The room was considerably more spacious than he’d expected. Not that he’d been held hostage before; more that things he’d seen and read formed his idea of a cramped, darkened enclosure, with sliding slits on the door, and cold, damp, walls and floors.

This room did not confirm his perceived image.

There was a low wattage light bulb dangling limply from an electrical flex in the centre of the ceiling. It emitted enough light for him to be able to define his surroundings and the boundaries which they formed around him.

The entire room was whitewashed from floor to ceiling: the brightness of which suggesting it has been carried out recently.

He was sitting in front of a wooden table measuring approximately three metres square, on a chair constructed of a thin tubular frame, with a cushioned seat and a back rest of a blemished burgundy coloured material.
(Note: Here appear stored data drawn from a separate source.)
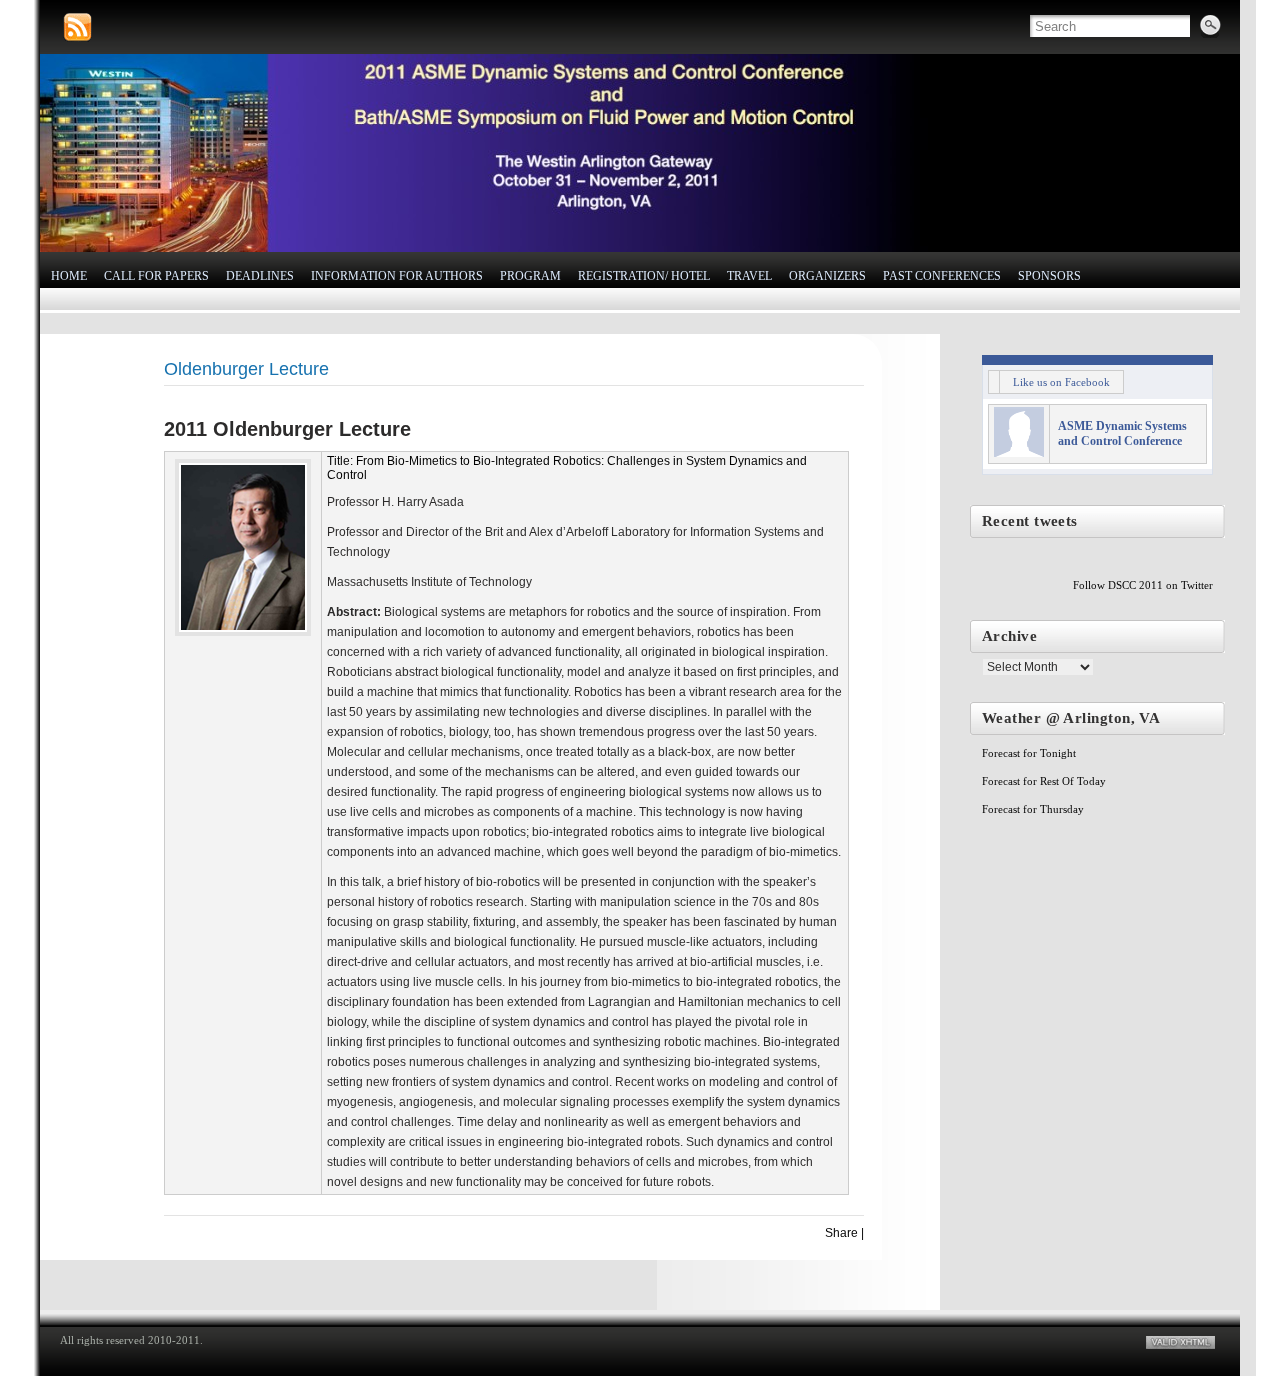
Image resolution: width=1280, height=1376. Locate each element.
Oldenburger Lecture (246, 369)
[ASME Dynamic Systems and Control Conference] (1019, 453)
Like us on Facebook (1061, 382)
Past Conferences (942, 276)
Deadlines (260, 276)
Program (530, 276)
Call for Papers (156, 276)
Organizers (827, 276)
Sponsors (1049, 276)
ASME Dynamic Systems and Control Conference (1122, 433)
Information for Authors (397, 276)
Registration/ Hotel (644, 276)
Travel (749, 276)
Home (69, 276)
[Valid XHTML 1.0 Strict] (1180, 1342)
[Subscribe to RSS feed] (77, 27)
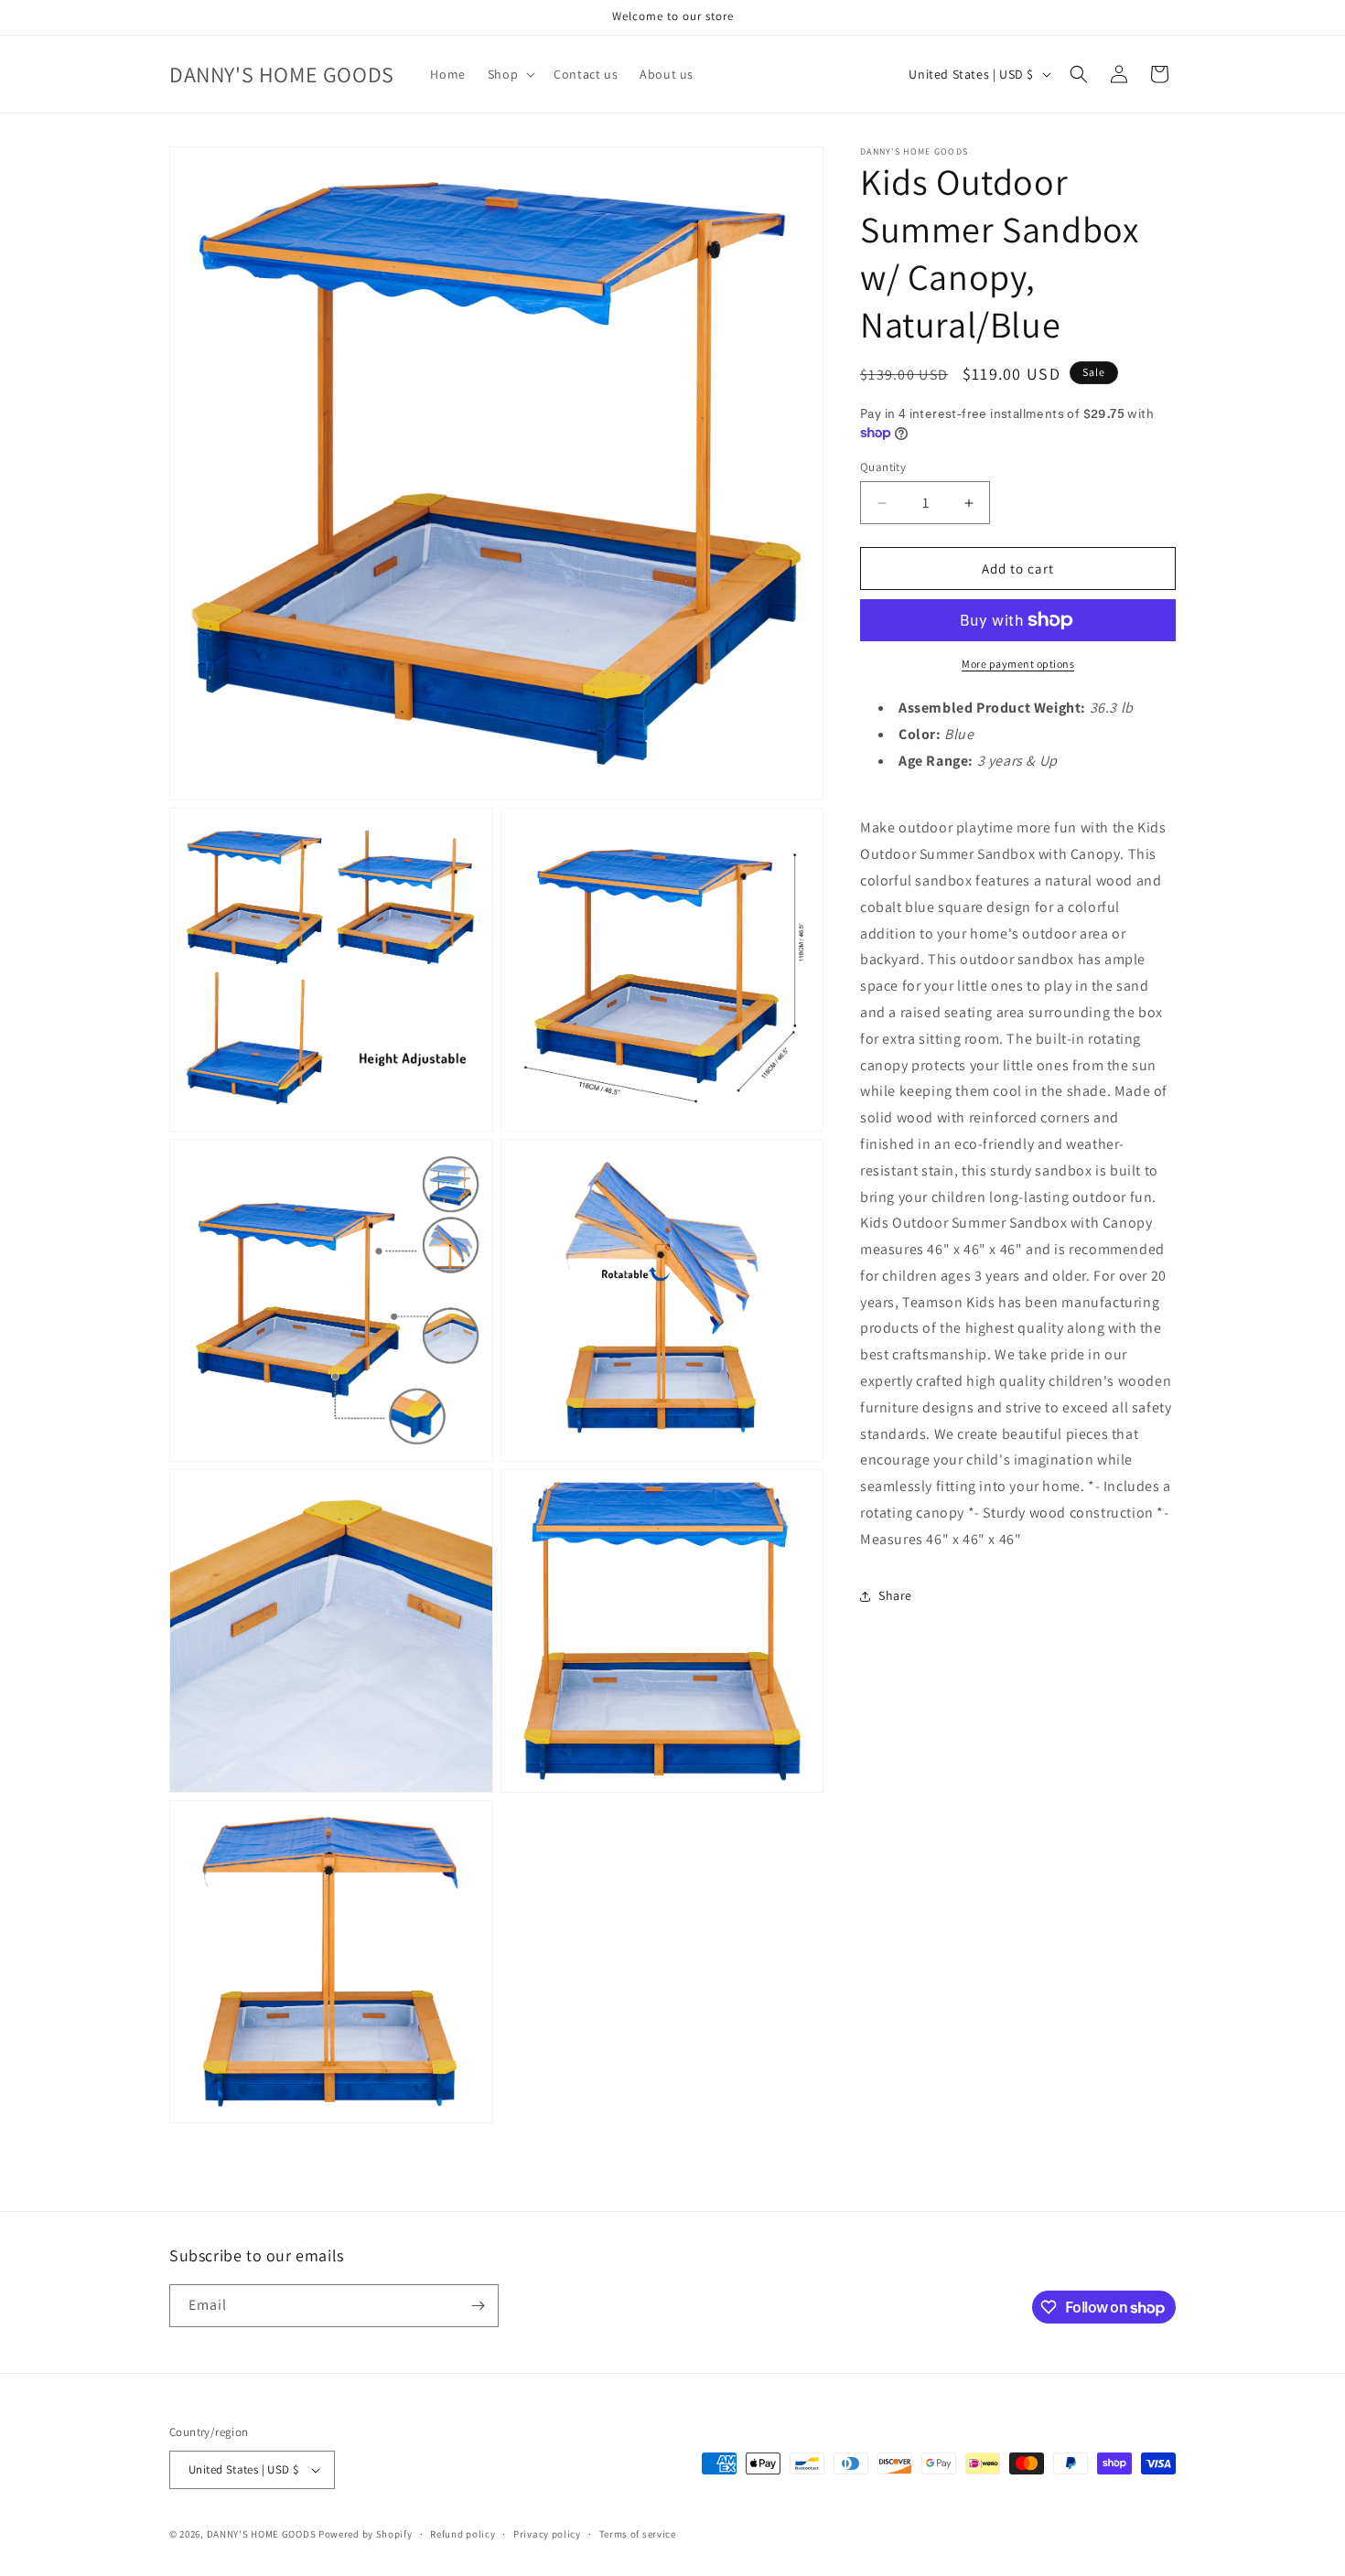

An identical chair was positioned directly across the table from him.

He rubbed his wrists slowly but firmly across the deep red marks created by the recently un-tied coarse rope. His lips and cheeks still smarted slightly where the thick insulating tape had been unceremoniously ripped from across his mouth, before being scrunched into a ball and tossed onto the table.

His eyes had quickly adapted to the light when the black hood had been removed.

It was then he had got his first site of his captor – or at least one of them. All he could ascertain was that his captor was male and had a larger than average frame. His head was hidden beneath a similar hood as to the one recently removed, with the exception that his captor’s hood had two slits in front of the eyes.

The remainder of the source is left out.